_Parts of the exercise_:
a) Rewrite the passage of the intuitive eating essay starting with "As young girls, we" and going on through "embracing intuitive eating.", replacing "salads" with "soups".
b) Answer these questions using the intuitive eating essay, one answer per line, marked (i), (ii) and (iii) to match:
(i) Which two foods does it give as examples of "bad" foods?
(ii) According to its description of intuitive eating, when should you stop eating?
(iii) What does it say you first want to identify and make explicit?

_Reading text_:
As young girls, we likely internalized a restrictive, moral approach to food--purported by authority figures, mothers, aunts, and grandmothers. Now, surrounded by fitness influencers, stealth-Ozempic-users-that-claim-natural-weight-loss, and celebrities reconstructing their body compositions, we feel the resounding effects of diet culture more deeply than ever. Weight Watchers, Keto, intermittent fasting, water fasts, carnivore diets...we’ve heard it all. We’re versed in which foods are “good,” like salads and vegetables, and we surely know which foods are “bad,” like chocolate and donuts. Instead of assigning morality to certain foods, though, what if we eat what we want in moderation AKA balanced? Sounds like a completely radical or alient concept, we know. I want to discuss the process of unlearning diet culture and rather embracing intuitive eating.
CW: Food intake, fasting, unlearning problematic diet culture, eating compulsions
Luckily, intuitive eating is pretty self-explanatory: eat what you’re craving. Eat when you’re hungry; stop eating when you’re sated. If you’re hankering for chocolate, eat chocolate. If you’re only hungry for lunchtime, only eat then. It sounds pretty simple, right? Right. The issue is cultural and societal expectations--that we’ve internalized and likely partaken in--that we need to actively unlearn. To embrace intuitive eating, you first want to identify and make explicit your relationship with food.

_Data extract_:
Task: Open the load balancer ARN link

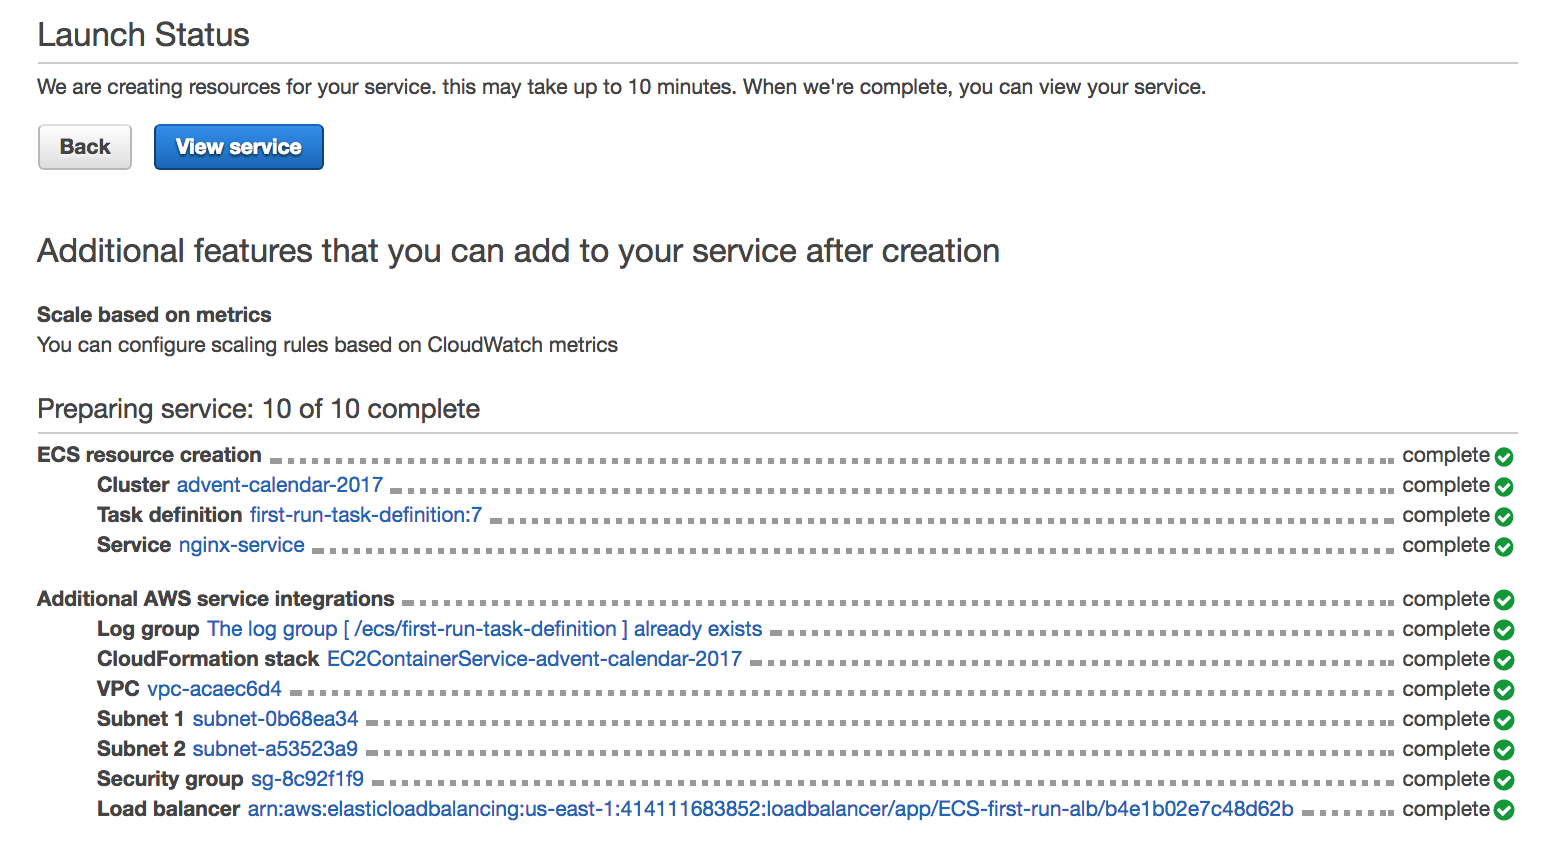Action: [x=770, y=809]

_Set of answers_:
a)
As young girls, we likely internalized a restrictive, moral approach to food--purported by authority figures, mothers, aunts, and grandmothers. Now, surrounded by fitness influencers, stealth-Ozempic-users-that-claim-natural-weight-loss, and celebrities reconstructing their body compositions, we feel the resounding effects of diet culture more deeply than ever. Weight Watchers, Keto, intermittent fasting, water fasts, carnivore diets...we’ve heard it all. We’re versed in which foods are “good,” like soups and vegetables, and we surely know which foods are “bad,” like chocolate and donuts. Instead of assigning morality to certain foods, though, what if we eat what we want in moderation AKA balanced? Sounds like a completely radical or alient concept, we know. I want to discuss the process of unlearning diet culture and rather embracing intuitive eating.

b)
(i) Chocolate and donuts.
(ii) When you're sated.
(iii) Your relationship with food.